Despite the "eat more fish" push from healthy-eating advocates and nutrition researchers, Americans are eating less seafood each year, while red meat and poultry consumption climb. Does it matter? Well, it very well might. The primary fats in fish have been shown to protect the body against heart disease, reduce blood pressure and inflammation, and possibly lessen your chances of some cancers.
But many fisheries are in trouble, and "more fish" needs to be "sustainable fish." Fortunately, a multitude of smartphone apps, websites, and insignia on labels help pinpoint seafood that has been caught—or raised—using planet-friendly means.

◆ **PROMPT 1**
Quote the passage on seafood from the words "But many fisheries" through the words "raised—using planet-friendly means.".
◆ **PROMPT 2**
List the health effects that the passage on seafood attributes to the primary fats in fish.
◆ **PROMPT 3**
Carry on the passage on seafood from where it stops.

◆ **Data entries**

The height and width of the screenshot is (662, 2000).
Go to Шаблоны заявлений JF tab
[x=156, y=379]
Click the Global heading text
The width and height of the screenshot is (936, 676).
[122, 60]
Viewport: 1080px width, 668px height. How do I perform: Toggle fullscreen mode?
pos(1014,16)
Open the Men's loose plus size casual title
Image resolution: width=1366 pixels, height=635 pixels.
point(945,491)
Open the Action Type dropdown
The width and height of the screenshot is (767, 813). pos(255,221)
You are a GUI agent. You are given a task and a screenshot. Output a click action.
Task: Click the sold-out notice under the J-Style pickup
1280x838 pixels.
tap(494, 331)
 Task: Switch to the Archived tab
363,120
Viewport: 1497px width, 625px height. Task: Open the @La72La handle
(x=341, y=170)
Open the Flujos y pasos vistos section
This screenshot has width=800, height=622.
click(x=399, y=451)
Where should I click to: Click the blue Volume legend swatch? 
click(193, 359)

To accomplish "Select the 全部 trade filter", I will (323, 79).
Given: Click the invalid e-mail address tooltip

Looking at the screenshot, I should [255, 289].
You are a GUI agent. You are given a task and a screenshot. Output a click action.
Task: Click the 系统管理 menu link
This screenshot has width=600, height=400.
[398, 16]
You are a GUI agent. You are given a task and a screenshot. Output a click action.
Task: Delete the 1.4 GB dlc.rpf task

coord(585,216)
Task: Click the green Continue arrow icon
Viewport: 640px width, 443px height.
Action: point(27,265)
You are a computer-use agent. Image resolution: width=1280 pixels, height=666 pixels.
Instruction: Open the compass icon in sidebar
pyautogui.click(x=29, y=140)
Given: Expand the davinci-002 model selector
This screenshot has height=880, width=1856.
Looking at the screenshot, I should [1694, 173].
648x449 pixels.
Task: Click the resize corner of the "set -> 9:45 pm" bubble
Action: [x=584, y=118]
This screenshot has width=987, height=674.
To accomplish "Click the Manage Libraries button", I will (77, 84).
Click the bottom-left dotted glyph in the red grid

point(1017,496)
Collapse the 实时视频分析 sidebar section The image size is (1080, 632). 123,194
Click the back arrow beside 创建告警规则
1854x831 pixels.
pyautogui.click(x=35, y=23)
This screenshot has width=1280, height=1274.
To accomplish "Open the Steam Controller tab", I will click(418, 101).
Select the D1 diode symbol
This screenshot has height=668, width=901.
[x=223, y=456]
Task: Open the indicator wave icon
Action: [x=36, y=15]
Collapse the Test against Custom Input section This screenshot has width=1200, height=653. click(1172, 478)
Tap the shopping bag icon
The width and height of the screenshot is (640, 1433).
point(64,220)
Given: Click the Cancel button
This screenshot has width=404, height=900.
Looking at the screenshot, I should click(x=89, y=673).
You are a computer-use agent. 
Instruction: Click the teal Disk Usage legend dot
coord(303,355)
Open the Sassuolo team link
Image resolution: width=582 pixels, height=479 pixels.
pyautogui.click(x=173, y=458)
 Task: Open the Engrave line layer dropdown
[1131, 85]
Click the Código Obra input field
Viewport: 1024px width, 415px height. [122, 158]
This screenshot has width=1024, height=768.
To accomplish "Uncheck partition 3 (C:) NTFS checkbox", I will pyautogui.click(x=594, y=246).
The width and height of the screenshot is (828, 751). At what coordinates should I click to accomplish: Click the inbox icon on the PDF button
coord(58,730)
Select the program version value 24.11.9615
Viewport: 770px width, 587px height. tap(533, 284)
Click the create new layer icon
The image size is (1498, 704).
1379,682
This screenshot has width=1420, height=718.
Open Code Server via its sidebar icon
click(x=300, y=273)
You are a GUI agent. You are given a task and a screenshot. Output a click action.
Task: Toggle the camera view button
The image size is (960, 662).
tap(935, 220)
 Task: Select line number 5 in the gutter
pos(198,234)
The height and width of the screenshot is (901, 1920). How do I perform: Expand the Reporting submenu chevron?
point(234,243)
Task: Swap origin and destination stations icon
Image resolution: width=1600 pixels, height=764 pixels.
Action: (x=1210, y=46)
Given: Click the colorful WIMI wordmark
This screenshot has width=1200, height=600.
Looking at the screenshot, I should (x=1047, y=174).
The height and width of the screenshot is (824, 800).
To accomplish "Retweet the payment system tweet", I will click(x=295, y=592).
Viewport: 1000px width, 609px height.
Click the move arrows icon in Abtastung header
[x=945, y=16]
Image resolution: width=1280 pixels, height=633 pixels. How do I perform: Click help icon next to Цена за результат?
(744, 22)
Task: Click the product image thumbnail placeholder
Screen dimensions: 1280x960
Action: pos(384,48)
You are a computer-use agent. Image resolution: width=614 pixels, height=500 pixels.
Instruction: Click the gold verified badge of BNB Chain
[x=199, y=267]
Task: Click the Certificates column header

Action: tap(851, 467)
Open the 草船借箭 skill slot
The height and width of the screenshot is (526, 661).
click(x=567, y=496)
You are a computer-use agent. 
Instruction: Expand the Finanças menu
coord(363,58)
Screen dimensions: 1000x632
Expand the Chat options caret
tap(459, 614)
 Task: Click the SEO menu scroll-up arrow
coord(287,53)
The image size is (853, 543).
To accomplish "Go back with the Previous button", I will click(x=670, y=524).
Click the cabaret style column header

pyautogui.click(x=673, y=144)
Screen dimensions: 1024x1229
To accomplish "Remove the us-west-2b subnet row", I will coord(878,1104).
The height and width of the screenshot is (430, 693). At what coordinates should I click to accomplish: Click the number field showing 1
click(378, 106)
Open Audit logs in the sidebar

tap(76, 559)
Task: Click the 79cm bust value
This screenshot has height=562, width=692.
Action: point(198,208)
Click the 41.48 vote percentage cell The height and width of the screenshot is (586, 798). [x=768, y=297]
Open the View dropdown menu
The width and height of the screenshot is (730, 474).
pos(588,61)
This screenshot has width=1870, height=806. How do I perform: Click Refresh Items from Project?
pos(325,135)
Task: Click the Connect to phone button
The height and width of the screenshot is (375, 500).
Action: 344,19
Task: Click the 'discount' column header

◆ **RESPONSE BOX 1**
But many fisheries are in trouble, and "more fish" needs to be "sustainable fish." Fortunately, a multitude of smartphone apps, websites, and insignia on labels help pinpoint seafood that has been caught—or raised—using planet-friendly means.

◆ **RESPONSE BOX 2**
- Protecting the body against heart disease
- Reducing blood pressure
- Reducing inflammation
- Possibly lessening the chances of some cancers

◆ **RESPONSE BOX 3**
Apps in hand, all that's left to decide is what type of seafood to cook and how to cook it. However, for some people, that's precisely the problem. "We get a lot of customers asking for fish that's 'not so fishy' or wanting to know how to cook it so it won't taste fishy," says Lyf Gildersleeve, this month's hero and owner of Portland, Oregon's Flying Fish Company. "No fish is 'fishy' unless it's bad." That's not to say there aren't stronger and milder fish. "Everybody's got a different palate," says Gildersleeve, "and unfortunately, one bad experience with fish sometimes turns people off. People say they don't like fish, but I think they just haven't had the right fish."
Getting people to eat more fish is Gildersleeve's passion. His parents started the original Flying Fish Company in Sand Point, Idaho, where Gildersleeve worked while growing up. He went on to study aquaculture in college and opened his own Flying Fish Company store. "I've been selling fish my whole life," he says.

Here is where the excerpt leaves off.